### Data to use ###
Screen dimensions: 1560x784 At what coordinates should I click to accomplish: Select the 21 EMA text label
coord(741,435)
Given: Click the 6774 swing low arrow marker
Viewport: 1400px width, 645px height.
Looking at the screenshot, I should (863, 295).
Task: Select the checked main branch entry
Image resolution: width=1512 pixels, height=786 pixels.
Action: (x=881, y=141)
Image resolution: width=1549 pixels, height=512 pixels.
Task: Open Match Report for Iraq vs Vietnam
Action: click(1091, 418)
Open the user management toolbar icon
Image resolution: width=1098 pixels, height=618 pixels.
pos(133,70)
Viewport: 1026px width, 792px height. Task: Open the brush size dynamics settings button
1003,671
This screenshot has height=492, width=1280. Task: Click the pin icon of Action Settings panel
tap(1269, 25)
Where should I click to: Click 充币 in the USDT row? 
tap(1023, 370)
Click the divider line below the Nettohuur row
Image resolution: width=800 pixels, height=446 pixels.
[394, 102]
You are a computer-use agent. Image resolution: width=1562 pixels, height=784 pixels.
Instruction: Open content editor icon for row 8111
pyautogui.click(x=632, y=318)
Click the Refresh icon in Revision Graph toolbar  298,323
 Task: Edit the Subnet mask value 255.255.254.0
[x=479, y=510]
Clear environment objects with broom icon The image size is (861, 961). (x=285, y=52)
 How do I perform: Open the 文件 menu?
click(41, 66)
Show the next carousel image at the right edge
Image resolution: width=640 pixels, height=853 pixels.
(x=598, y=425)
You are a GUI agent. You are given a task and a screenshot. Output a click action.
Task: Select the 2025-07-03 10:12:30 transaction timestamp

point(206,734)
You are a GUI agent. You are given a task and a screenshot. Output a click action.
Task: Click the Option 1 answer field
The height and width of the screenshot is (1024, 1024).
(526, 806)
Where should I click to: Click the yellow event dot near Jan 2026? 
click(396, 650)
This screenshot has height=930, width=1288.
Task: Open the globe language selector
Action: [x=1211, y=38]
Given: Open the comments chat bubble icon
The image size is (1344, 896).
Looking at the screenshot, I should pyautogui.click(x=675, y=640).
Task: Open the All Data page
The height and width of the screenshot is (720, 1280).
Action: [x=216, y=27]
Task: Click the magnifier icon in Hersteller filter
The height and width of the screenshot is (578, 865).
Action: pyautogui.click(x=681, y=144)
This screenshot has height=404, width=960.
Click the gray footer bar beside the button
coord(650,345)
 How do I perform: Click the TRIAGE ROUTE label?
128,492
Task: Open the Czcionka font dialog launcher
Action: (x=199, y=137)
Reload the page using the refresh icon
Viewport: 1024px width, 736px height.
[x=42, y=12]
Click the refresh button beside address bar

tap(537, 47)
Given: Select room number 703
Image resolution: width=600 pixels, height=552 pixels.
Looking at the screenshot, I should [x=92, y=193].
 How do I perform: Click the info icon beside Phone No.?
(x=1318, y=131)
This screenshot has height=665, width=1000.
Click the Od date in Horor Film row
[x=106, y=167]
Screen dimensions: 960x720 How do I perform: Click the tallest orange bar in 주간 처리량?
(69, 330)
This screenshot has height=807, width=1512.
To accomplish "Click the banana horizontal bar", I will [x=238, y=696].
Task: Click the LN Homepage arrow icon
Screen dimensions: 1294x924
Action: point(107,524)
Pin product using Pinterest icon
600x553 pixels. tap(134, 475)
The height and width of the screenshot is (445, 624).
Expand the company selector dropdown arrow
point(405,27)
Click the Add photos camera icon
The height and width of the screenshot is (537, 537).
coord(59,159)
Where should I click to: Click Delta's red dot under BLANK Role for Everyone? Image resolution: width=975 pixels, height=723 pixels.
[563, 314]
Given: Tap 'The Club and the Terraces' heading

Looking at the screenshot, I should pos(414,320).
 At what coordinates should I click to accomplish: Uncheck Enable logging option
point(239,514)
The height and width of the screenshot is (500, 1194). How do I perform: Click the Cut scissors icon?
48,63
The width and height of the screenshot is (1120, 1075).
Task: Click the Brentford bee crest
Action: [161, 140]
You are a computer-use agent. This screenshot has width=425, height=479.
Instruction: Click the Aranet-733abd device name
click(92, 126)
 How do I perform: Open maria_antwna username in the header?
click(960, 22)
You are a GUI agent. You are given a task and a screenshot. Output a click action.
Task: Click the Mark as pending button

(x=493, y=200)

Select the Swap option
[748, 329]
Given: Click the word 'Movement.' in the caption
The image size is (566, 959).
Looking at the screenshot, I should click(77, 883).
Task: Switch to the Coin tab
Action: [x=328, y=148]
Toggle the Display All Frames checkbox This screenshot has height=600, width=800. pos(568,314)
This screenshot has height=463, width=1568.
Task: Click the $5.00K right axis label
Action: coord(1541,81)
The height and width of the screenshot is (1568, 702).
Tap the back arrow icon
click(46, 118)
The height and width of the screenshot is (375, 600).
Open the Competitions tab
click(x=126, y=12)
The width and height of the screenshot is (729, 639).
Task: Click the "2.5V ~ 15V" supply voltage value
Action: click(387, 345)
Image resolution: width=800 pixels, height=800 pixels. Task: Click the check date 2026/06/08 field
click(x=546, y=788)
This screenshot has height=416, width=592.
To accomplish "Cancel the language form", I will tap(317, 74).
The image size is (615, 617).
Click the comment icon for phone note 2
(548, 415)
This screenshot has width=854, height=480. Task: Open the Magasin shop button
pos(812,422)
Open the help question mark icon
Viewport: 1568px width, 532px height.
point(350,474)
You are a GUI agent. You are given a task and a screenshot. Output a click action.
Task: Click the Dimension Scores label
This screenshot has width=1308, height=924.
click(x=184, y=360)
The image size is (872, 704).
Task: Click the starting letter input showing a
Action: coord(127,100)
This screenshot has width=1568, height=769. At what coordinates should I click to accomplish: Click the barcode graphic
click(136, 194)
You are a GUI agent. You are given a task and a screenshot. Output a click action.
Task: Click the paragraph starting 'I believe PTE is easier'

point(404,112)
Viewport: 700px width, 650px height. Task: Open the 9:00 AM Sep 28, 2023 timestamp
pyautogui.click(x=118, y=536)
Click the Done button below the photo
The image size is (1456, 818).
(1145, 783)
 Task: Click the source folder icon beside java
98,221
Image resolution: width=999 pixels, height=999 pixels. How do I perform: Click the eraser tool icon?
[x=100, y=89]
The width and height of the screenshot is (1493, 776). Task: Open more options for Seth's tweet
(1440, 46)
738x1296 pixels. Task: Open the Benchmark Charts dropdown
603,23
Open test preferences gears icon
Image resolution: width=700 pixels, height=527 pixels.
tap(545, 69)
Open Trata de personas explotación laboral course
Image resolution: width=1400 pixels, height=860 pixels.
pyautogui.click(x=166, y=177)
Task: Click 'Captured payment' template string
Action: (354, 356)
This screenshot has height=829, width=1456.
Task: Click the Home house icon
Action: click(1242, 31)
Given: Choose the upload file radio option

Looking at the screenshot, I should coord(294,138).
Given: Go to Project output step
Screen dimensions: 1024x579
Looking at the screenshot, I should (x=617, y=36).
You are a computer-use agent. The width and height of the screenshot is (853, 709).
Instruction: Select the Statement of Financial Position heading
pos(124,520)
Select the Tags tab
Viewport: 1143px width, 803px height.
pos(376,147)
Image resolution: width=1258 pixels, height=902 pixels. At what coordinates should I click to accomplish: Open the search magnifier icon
###
About this exercise -> Of the records above, copy each line that includes "computer".

Task solution ->
You are a computer-use agent. Image resolution: width=1562 pixels, height=784 pixels.
You are a computer-use agent. This screenshot has width=425, height=479.
You are a computer-use agent. The width and height of the screenshot is (853, 709).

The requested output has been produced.